My favorite point in every slapfight between photograhers over gear or technique is when one will go find the other's body of work. Then they decide that since the photos aren't the greatest thing to ever have been bestowed on the fine art world, that it proves they aren't qualified to talk about the gear or techique.
When I was a kid and was taken to church every week, every time that The Lord's Prayer reached the "deliver us from evil" line I had a mental image of a Gremlin guarding a mailbox.
The moment when you realize that Elon Musk has the resources to murder someone, hide the body in a trunk, and then blast that trunk to Mars.
What if Kendall Jenner had delivered that Pepsi by driving up in a Dodge Ram? World Peace?
Cloverfield Paradox: Follows tradition by being nothing like any of the previous Cloverfield movies. Probably the weakest of the series, but also the weirdest and most whimsical. Fun. Reminded me a lot of movies from the early 1990s.
Every listing on Craigslist is like "Make an offer. The worst I can do is say no."
Oh is it? Really? Even worse than say, getting so frustrated by the fifty-eighth God damned lowball offer that you falsely agree to the price, and then rage murder the buyer when they show up to pick up the item? IS THAT SOMEHOW NOT WORSE THAN SAYING NO? IS IT?!!
I've had this piece of darkroom gear I've been meaning to sell for years. Problem is nothing I order from Amazon ever comes in a large enough box to use for shipping it.
I think I got a gray whisker, but am not quite sure if it is
gray or just really light blonde. Regardless, I think it is time to
kick off a mid-life crisis!
As I've never done this before I'm going to need some help. I'm going to need some recommendations on top quality leather pants for starters. Gotta look good. I'll also want some recommendations on the kind of cars that young women find sexy these days. Also will take any leads on any of your single, hot 21-year-old friends. 8.5 or above pls.
Thanks in advance for helping me get through this.
I got a haircut yesterday. That means I get to spend the day at work being informed that I got a haircut.
I think about the time I got offered payment in karmic high fives for a photo gig quite a bit. Seriously. Not even real high fives.

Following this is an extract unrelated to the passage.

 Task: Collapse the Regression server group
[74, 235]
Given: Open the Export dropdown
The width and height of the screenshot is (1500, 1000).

This is why you should always live in some degree of panic if your entire income is derived from of other company's free to use platforms. While this change probably isn't going to take out anyone solely living off their YouTube revenue (I stand to lose about $/4 month), it serves as a reminder that if you don't own your own content on the web, it can be taken away or jerked within a heartbeat based on corporate whims.
Under the new eligibility requirements announced today, your YouTube channel, 6SO, is no longer eligible for monetization because it doesn’t meet the new threshold of 4,000 hours of watchtime within the past 12 months and 1,000 subscribers. As a result, your channel will lose access to all monetization tools and features associated with the YouTube Partner Program on February 20, 2018 unless you surpass this threshold in the next 30 days. Accordingly, this email serves as 30 days notice that your YouTube Partner Program terms are terminated."

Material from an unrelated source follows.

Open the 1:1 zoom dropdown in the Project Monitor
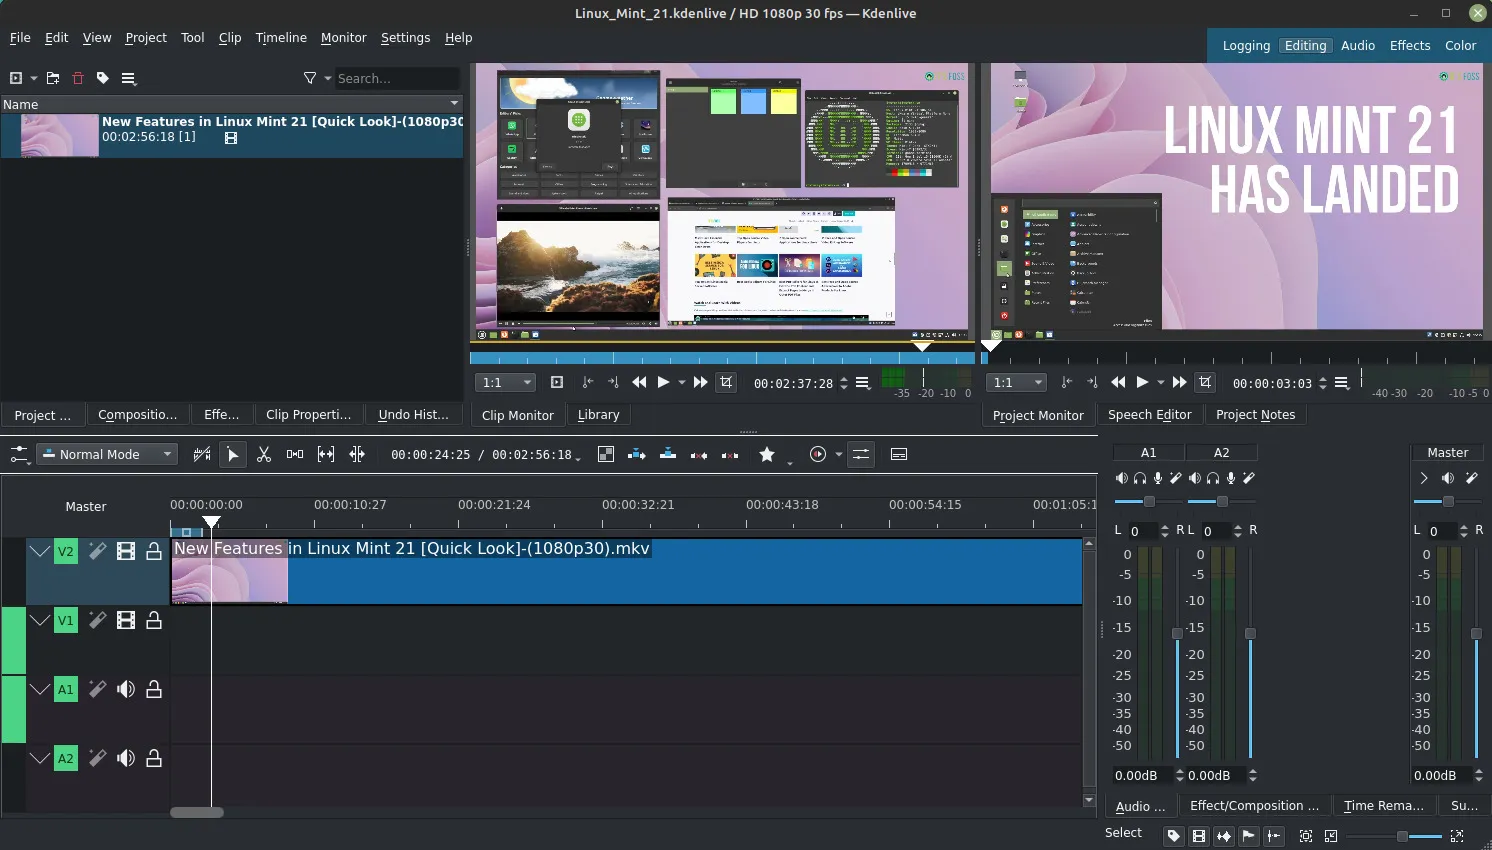 click(x=1015, y=382)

Eggs: The great breakfast mystery food. I never know if I'm going to eat a french omelet or scrambled eggs until they hit the plate.
I don't think that putting "Fast Checkout" on the signs for the self-checkout lanes at grocery stores is very accurate. No way the average shopper is faster than the seasoned cashier who had many months or years experience ringing up items.
But then again, I also don't think that a more accurate "Introverts and people who are worried that our cashiers are silently judging you based on what you are purchasing checkout" would fit on the sign either.
One of my great skills in life appears to be buying instant oatmeal packets at a rate that far exceeds how fast I consume them.